Anthony Zador, Science

About the Author
Fred Rieke is Assistant Professor in the Department of Physiology and Biophysics, University of Washington. David Warland is Research Associate in the Department of Molecular and Cellular Biology, Harvard University. Rob de Ruyter van Steveninck is Research Scientist, William Bialek a Senior Research Scientist, both at the NEC Research Institute.


Customer Reviews

excellent book, very clearly written5
excellent book, lots of very good examples and figures, everything very clearly explained, clarifies a lot of things in a very logical step by step way.

Was provocative, but may not point the way forward.3
A decade ago, computational neuroscientists and some neurophysiologists were twittering with excitement about information theory. Finally, a tool that could decode the "noise" observed when we record neuronal spike signals!

These days...information theory has become part of the standard toolkit in a few types of experiments. But we're not much closer to understanding the neural code(s) than when this book was written. Nevertheless, Bialek's group of mostly physicists turned neuroscientists continue to develop information theoretic tools. Perhaps they'll come up with one that's not just another hammer.

The authors of Spikes may still turn out to have been ahead of their time (just like Barlow, MacKay and McCulloch, who originally applied information theory to neurons). Or their research program may turn out to have been a detour, a misguided attempt to find a particular physical universal in evolutionarily contingent biological systems.

If you're interested in theoretical neuroscience, I would definitely recommend Dayan and Abbott's textbook. van Hemmen and Sejnowski's "23 Problems in Systems Neuroscience" also has good bits. If you really want to read about information theory, David MacKay's new book is available on the web.

Taking the organism's point of view5
What would it mean to understand how a neuron works? Traditionally this questions has been addressed by attempting to solve the encoding problem-that is, given a sample stimulus input, construct a model neuron that predicts the temporal pattern of spikes resulting from observing that stimulus. While much progress has been made on this front (for example, using Weiner-Volterra expansion methods), the remarkable contribution of this book is to turn the question on its head. Instead of asking how a neuron encodes information about the world into discrete spikes, this book instead takes the organism's point of view. Namely, animals do not "observe" the world, but only the spike trains that encode sensory stimuli, and they must be capable of producing successful behavior on the basis of these discrete spikes.

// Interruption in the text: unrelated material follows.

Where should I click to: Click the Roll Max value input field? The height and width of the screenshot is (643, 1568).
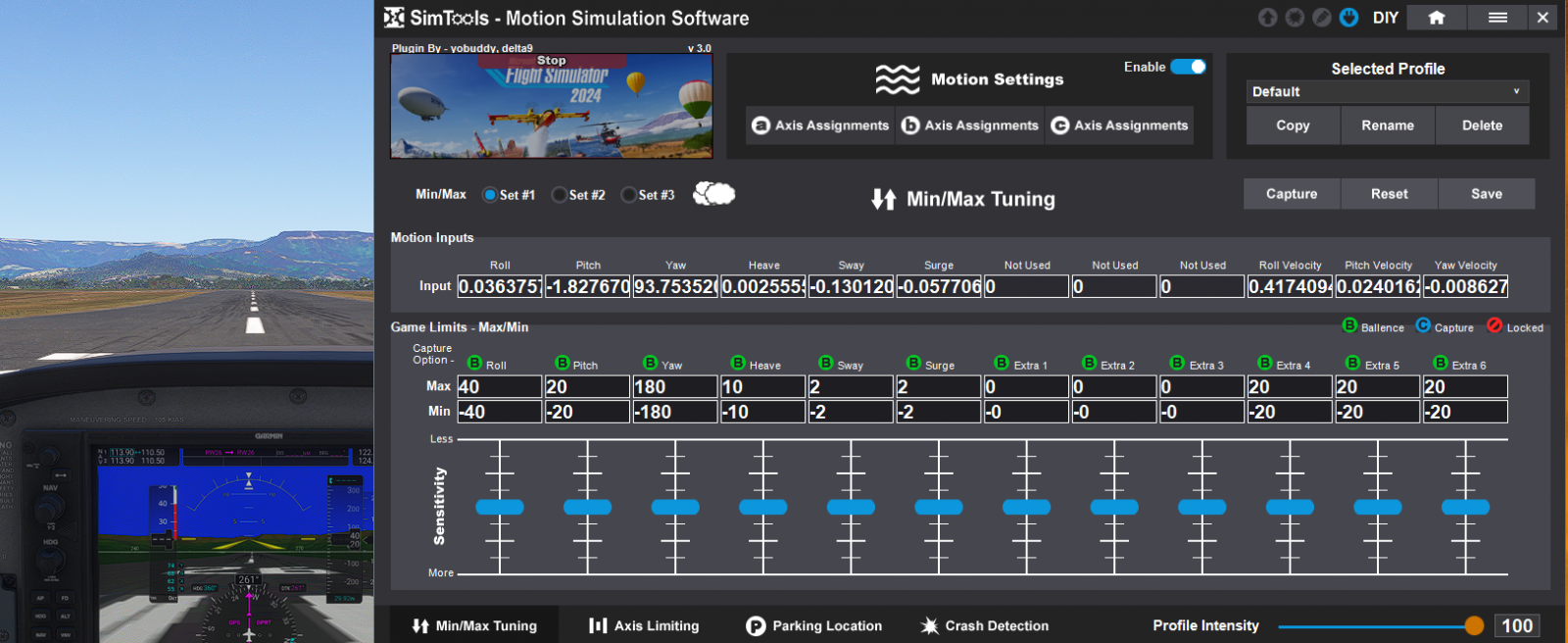pos(499,387)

The question for the researcher becomes, given a sample spike train, what do we know about the environmental situation that resulted in this spike train? This question, the decoding problem, is the problem that biological organisms must solve. Perhaps even more remarkably, when posed as a decoding problem, many of the nonlinearities of the neural response disappear, and we are left with a simple linear filtering problem.

`Spikes: Exploring the Neural Code' presents numerous recent results on this front, drawing on behavioral and neurological data as diverse as bat echo location, moth evasion tactics, vertebrate and invertebrate vision, and the incredible French cave beetle capable of reliably detecting temperature changes as small as 1/1000 of a degree. To interpret these results, the authors rely on a variety of mathematical techniques, from probability theory and information theory, to optimal filtering and kernel approaches. This book is very rigorous, and not for math-phobic readers. Understanding all of the ideas presented in this book will take work: about one-third of the book is devoted to a series of appendixes or "Mathematical asides". Finally, one of the most valuable contributions of this book is its extensive list of references for the ideas and results presented in each chapter.